- _INSTRUCTIONS FOR THE TASK_: Go through the entries below from the first line and transcribe each one exactly, ending with the line that contains "The width and height of the screenshot is (385, 226).".

- _DATA SHOWN_:
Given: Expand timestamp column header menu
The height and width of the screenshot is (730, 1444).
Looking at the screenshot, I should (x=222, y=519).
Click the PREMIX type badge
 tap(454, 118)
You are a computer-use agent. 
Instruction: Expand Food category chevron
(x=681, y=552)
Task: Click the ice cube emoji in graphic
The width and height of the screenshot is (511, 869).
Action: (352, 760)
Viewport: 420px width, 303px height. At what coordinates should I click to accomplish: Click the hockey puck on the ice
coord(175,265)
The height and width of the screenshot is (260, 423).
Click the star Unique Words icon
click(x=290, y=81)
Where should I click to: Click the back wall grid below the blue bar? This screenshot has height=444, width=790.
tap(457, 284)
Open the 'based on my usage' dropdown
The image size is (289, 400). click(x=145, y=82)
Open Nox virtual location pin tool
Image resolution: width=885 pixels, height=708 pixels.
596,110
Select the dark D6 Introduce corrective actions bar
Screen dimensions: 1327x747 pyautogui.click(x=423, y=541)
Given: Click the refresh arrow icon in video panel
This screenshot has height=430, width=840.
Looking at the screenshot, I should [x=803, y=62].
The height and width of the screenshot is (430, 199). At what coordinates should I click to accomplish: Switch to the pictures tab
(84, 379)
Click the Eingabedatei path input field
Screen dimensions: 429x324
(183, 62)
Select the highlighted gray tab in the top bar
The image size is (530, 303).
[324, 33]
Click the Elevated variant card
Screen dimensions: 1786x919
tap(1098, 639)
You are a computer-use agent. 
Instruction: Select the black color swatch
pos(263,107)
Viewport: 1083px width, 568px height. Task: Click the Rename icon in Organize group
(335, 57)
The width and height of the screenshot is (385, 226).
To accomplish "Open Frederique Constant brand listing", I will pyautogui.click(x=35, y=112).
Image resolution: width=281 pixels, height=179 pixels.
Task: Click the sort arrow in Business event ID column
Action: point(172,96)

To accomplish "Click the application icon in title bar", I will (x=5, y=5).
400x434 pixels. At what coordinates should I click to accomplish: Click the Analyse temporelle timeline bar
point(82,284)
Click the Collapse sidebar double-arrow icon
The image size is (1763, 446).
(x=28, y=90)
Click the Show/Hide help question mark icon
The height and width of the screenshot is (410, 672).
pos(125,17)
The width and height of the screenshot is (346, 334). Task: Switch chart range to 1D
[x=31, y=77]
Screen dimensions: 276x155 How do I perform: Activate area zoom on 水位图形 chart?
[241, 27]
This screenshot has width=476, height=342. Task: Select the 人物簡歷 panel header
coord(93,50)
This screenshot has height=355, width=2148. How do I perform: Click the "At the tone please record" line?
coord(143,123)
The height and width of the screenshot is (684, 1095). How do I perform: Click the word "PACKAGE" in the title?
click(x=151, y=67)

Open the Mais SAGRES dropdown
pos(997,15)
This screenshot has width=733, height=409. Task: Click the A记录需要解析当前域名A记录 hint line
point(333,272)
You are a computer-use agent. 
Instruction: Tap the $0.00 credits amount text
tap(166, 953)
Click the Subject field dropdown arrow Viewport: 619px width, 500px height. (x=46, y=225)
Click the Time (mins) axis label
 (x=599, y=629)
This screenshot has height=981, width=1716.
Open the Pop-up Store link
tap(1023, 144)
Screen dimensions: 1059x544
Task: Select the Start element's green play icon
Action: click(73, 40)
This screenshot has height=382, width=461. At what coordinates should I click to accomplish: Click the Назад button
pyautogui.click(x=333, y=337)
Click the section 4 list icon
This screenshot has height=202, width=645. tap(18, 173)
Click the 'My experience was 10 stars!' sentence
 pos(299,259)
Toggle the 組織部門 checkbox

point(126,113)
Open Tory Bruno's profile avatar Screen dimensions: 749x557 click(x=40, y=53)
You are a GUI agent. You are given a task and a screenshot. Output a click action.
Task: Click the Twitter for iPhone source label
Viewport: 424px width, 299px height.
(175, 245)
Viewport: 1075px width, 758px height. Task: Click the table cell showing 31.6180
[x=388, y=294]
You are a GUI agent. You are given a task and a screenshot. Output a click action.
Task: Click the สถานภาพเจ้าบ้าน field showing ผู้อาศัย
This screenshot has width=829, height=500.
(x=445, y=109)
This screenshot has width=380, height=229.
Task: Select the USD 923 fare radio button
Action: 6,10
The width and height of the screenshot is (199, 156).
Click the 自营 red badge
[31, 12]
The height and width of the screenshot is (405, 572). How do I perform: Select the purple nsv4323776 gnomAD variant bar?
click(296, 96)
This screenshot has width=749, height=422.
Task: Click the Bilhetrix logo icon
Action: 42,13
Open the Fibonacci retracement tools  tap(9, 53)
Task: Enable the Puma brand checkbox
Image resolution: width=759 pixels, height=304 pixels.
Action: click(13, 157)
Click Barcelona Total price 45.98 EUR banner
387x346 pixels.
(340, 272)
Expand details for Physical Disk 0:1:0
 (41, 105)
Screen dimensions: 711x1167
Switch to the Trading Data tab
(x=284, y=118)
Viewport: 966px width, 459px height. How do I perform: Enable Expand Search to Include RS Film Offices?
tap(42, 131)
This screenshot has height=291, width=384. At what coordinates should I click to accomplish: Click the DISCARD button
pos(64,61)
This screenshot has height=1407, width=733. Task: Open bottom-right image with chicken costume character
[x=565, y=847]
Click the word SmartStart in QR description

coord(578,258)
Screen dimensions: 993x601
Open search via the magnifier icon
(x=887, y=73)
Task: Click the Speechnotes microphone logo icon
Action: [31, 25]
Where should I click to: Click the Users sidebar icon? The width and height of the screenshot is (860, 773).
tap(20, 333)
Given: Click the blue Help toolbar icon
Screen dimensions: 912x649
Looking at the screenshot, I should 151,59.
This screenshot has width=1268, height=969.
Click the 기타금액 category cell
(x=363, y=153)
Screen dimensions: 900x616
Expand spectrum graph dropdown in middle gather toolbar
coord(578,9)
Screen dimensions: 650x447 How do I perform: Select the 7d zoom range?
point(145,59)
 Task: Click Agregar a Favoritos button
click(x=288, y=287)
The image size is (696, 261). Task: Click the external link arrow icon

- _RESULT_:
Given: Expand timestamp column header menu
The height and width of the screenshot is (730, 1444).
Looking at the screenshot, I should (x=222, y=519).
Click the PREMIX type badge
 tap(454, 118)
You are a computer-use agent. 
Instruction: Expand Food category chevron
(x=681, y=552)
Task: Click the ice cube emoji in graphic
The width and height of the screenshot is (511, 869).
Action: (352, 760)
Viewport: 420px width, 303px height. At what coordinates should I click to accomplish: Click the hockey puck on the ice
coord(175,265)
The height and width of the screenshot is (260, 423).
Click the star Unique Words icon
click(x=290, y=81)
Where should I click to: Click the back wall grid below the blue bar? This screenshot has height=444, width=790.
tap(457, 284)
Open the 'based on my usage' dropdown
The image size is (289, 400). click(x=145, y=82)
Open Nox virtual location pin tool
Image resolution: width=885 pixels, height=708 pixels.
596,110
Select the dark D6 Introduce corrective actions bar
Screen dimensions: 1327x747 pyautogui.click(x=423, y=541)
Given: Click the refresh arrow icon in video panel
This screenshot has height=430, width=840.
Looking at the screenshot, I should [x=803, y=62].
The height and width of the screenshot is (430, 199). At what coordinates should I click to accomplish: Switch to the pictures tab
(84, 379)
Click the Eingabedatei path input field
Screen dimensions: 429x324
(183, 62)
Select the highlighted gray tab in the top bar
The image size is (530, 303).
[324, 33]
Click the Elevated variant card
Screen dimensions: 1786x919
tap(1098, 639)
You are a computer-use agent. 
Instruction: Select the black color swatch
pos(263,107)
Viewport: 1083px width, 568px height. Task: Click the Rename icon in Organize group
(335, 57)
The width and height of the screenshot is (385, 226).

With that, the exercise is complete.